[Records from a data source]
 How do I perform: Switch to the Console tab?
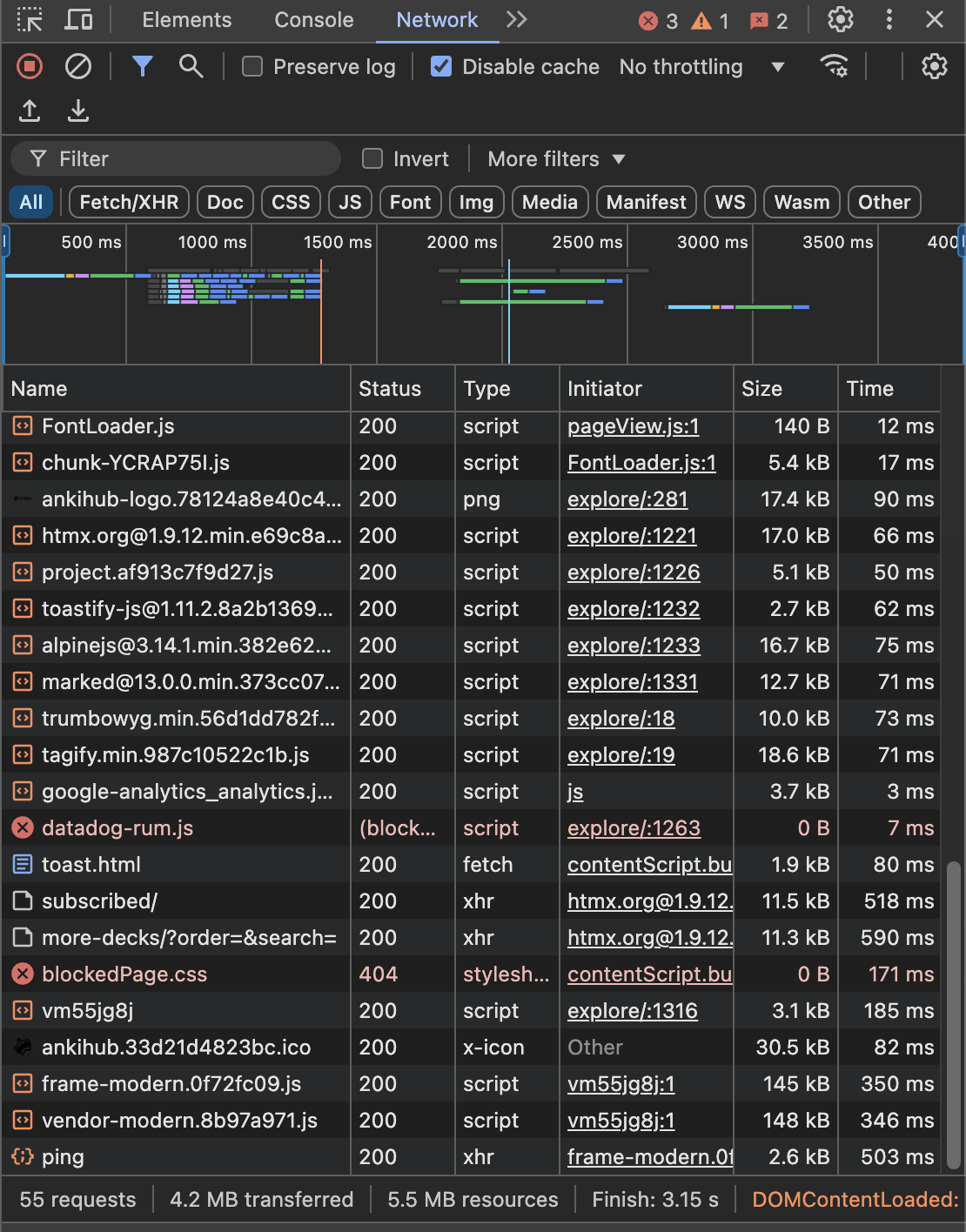pos(313,20)

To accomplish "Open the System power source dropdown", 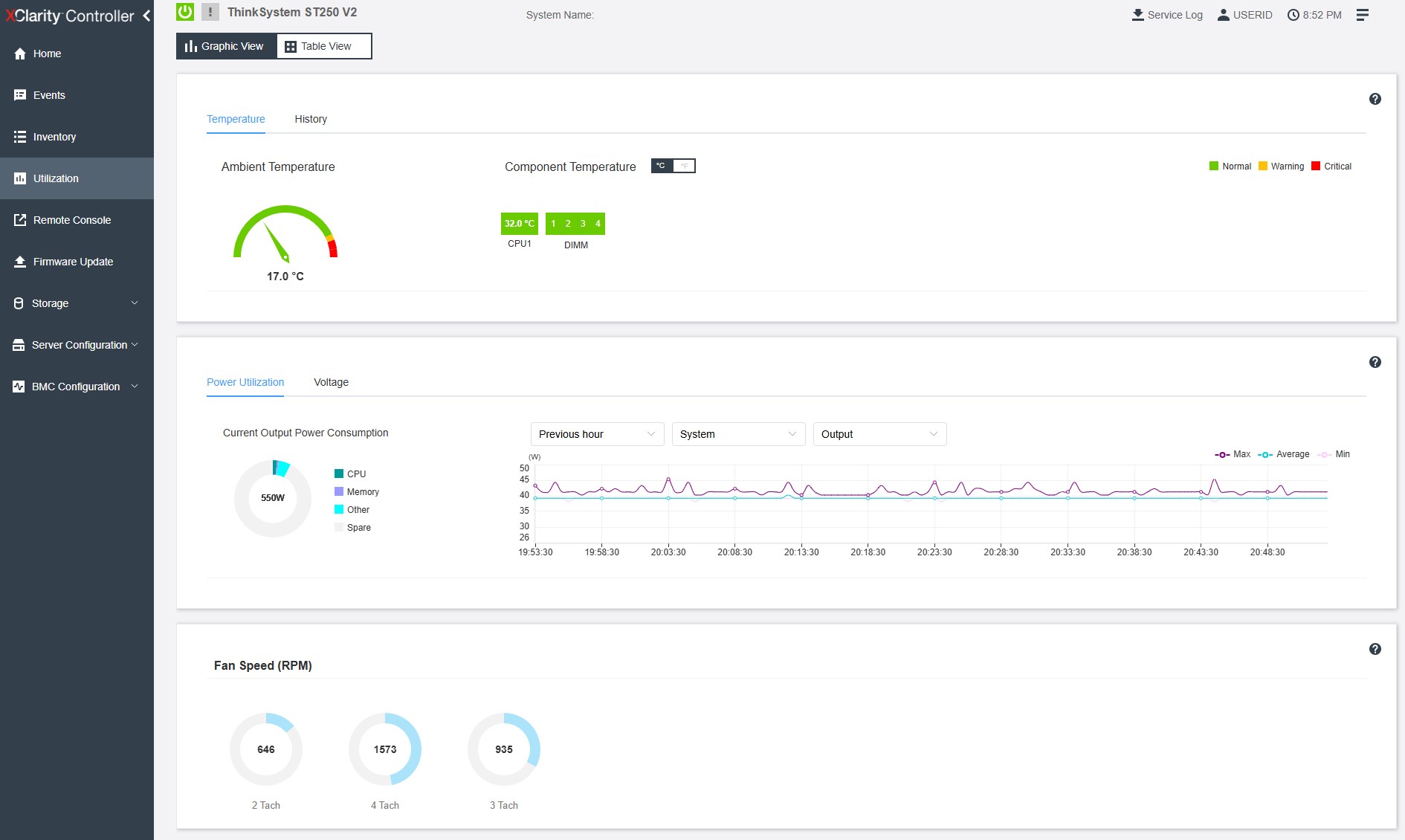I will [x=737, y=434].
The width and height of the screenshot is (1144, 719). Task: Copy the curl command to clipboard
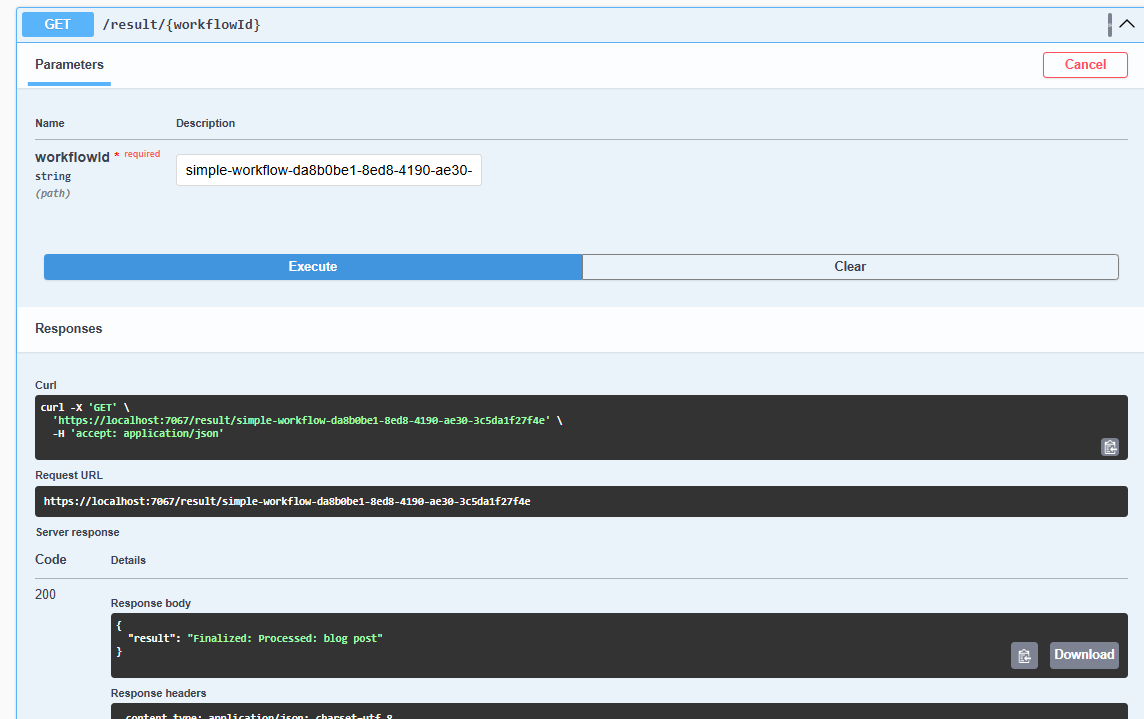(x=1110, y=447)
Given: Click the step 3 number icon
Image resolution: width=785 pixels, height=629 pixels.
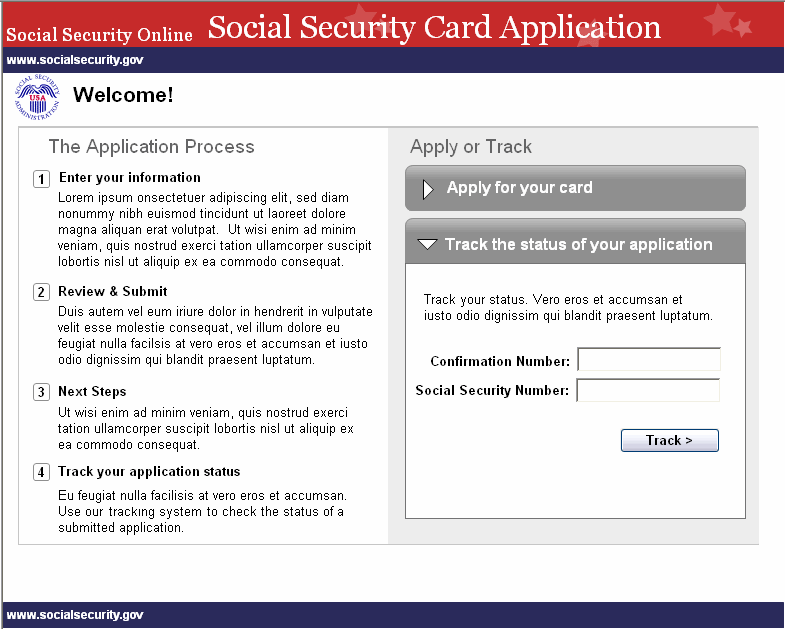Looking at the screenshot, I should (41, 392).
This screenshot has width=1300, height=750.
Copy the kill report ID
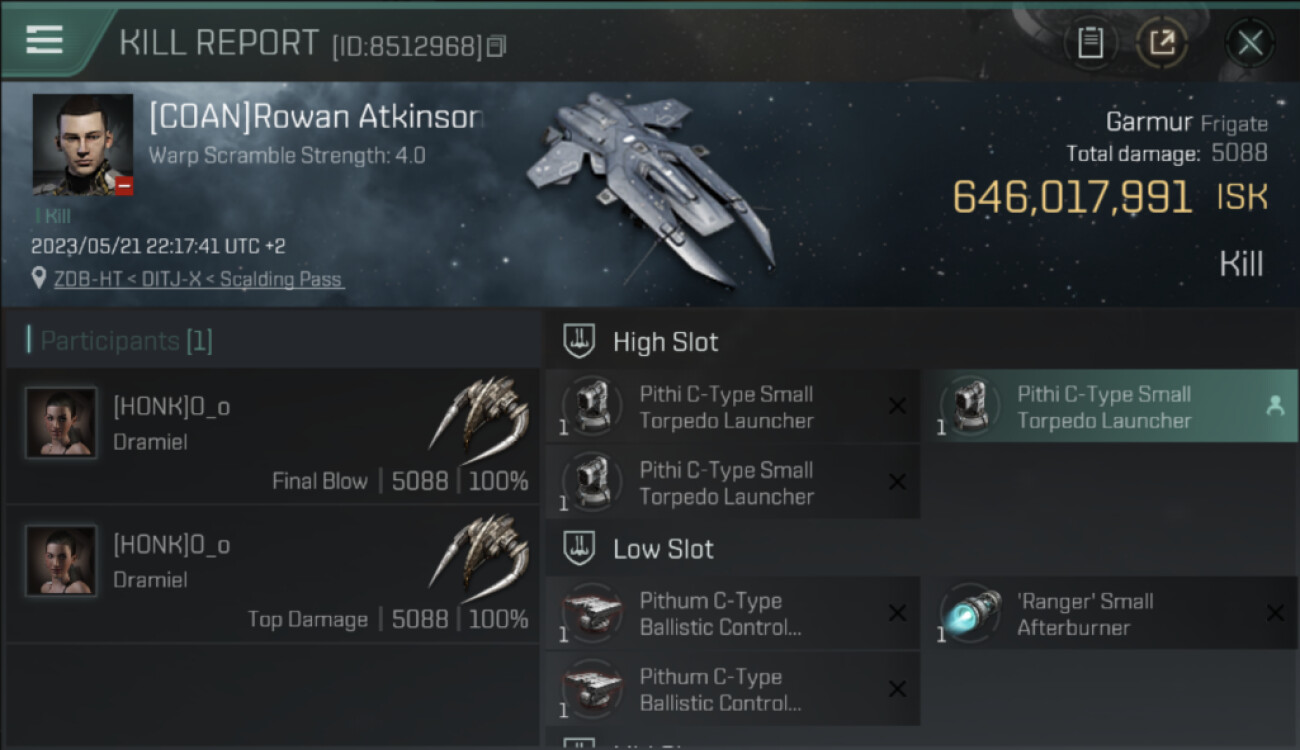497,46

WHAT IS BEING ASKED:
Copy out the lines of the material above exactly, starting at the line that contains "The width and" and stopping after the line that contains "Looking at the". Leave out the pictures.

EXERCISE RESULT:
The width and height of the screenshot is (1144, 719). Task: Copy the curl command to clipboard
(x=1110, y=447)
Given: Click the step 3 number icon
Image resolution: width=785 pixels, height=629 pixels.
Looking at the screenshot, I should (41, 392).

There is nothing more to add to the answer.